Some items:
────────────────────

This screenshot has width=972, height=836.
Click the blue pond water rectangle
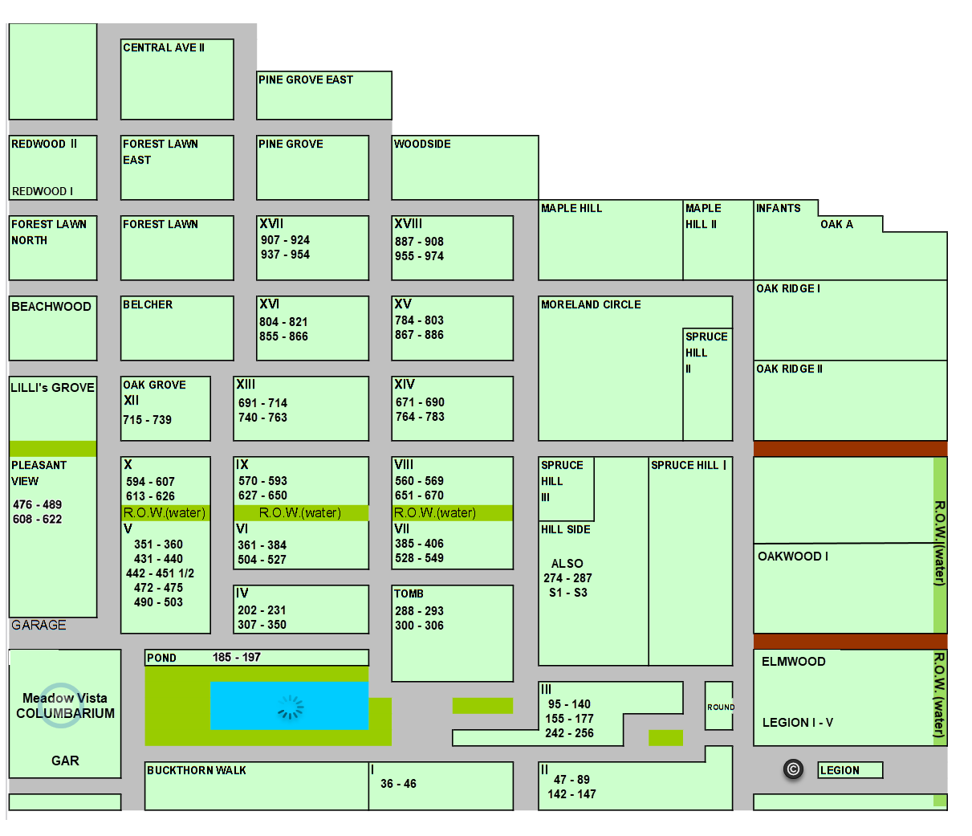(x=289, y=705)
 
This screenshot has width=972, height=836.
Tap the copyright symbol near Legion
(x=793, y=769)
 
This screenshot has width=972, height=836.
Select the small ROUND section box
(x=718, y=705)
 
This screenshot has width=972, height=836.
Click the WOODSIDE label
(x=422, y=144)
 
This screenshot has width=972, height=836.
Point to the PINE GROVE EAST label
(x=306, y=80)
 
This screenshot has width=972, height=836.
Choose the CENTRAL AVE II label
(x=163, y=47)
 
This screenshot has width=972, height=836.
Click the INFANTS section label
(x=778, y=208)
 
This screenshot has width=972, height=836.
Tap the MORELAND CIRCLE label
(x=591, y=304)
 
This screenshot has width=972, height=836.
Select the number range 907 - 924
(x=285, y=240)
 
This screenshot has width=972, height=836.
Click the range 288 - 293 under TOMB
(x=419, y=610)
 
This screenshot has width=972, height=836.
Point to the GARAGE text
(x=39, y=625)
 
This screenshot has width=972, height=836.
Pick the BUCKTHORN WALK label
(x=196, y=770)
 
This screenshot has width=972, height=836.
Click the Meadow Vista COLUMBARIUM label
(x=65, y=705)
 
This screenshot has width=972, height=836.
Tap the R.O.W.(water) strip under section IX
(x=301, y=512)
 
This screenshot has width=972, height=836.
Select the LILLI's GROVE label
(x=52, y=388)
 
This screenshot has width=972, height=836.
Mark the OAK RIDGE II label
(x=789, y=369)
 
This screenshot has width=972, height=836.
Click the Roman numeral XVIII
(x=408, y=223)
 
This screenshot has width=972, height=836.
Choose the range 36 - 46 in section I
(x=398, y=783)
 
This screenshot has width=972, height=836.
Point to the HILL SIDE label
(x=565, y=529)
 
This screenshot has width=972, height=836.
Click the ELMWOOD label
(x=793, y=662)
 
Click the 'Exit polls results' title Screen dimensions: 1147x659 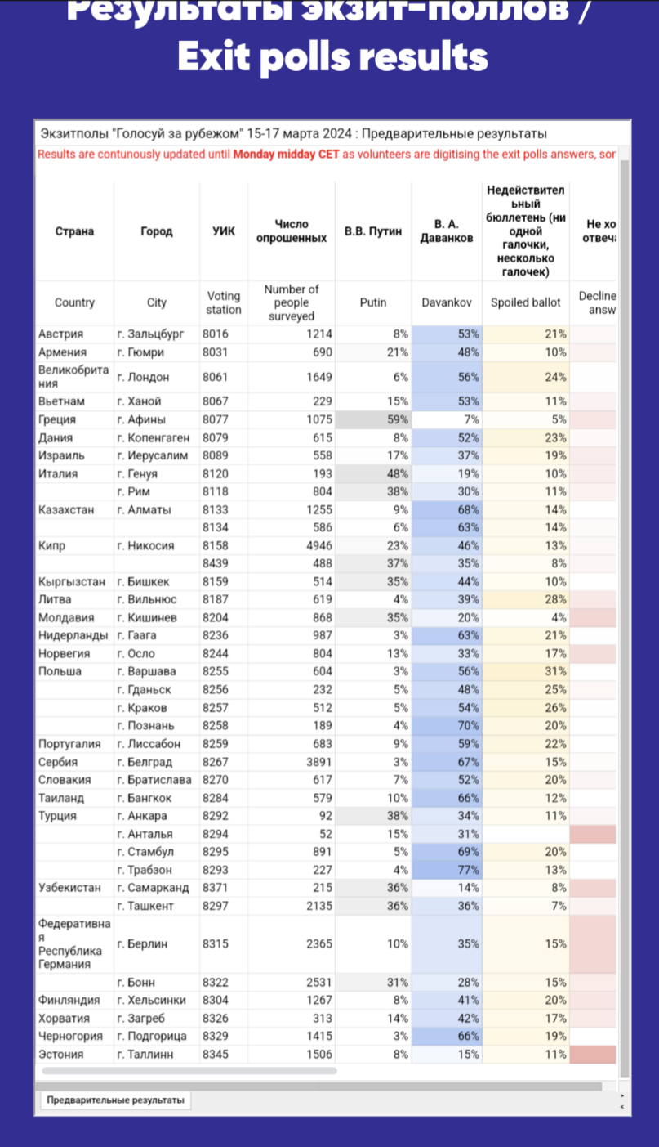pos(332,57)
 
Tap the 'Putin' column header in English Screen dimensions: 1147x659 pos(373,302)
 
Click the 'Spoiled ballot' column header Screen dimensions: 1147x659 pos(525,302)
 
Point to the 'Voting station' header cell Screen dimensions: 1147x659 pos(224,302)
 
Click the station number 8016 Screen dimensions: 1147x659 pos(216,334)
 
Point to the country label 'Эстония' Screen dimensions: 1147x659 pos(60,1055)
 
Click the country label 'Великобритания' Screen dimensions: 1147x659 pos(73,376)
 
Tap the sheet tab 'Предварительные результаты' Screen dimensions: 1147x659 pos(115,1100)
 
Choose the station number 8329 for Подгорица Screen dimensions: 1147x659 pos(216,1037)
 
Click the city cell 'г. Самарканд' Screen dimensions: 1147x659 pos(153,888)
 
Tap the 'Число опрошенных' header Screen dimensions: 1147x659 pos(292,231)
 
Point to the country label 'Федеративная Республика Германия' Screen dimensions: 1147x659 pos(73,943)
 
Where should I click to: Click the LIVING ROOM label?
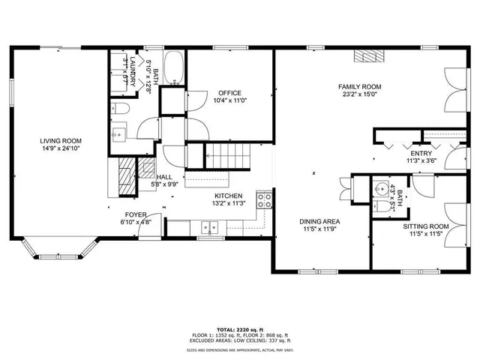[62, 141]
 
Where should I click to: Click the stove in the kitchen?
[264, 200]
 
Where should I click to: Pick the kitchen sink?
[210, 226]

────────────────────

What is being asked
Copy out verbatim the items starting at the line that contains "Point to the country label 'Эстония'" and ending at the last item. Leave the pictures out.

Response to this task
Point to the country label 'Эстония' Screen dimensions: 1147x659 pos(60,1055)
 
Click the country label 'Великобритания' Screen dimensions: 1147x659 pos(73,376)
 
Tap the sheet tab 'Предварительные результаты' Screen dimensions: 1147x659 pos(115,1100)
 
Choose the station number 8329 for Подгорица Screen dimensions: 1147x659 pos(216,1037)
 
Click the city cell 'г. Самарканд' Screen dimensions: 1147x659 pos(153,888)
 
Tap the 'Число опрошенных' header Screen dimensions: 1147x659 pos(292,231)
 
Point to the country label 'Федеративная Республика Германия' Screen dimensions: 1147x659 pos(73,943)
 
Where should I click to: Click the LIVING ROOM label?
[62, 141]
 
Where should I click to: Click the stove in the kitchen?
[264, 200]
 
Where should I click to: Pick the kitchen sink?
[210, 226]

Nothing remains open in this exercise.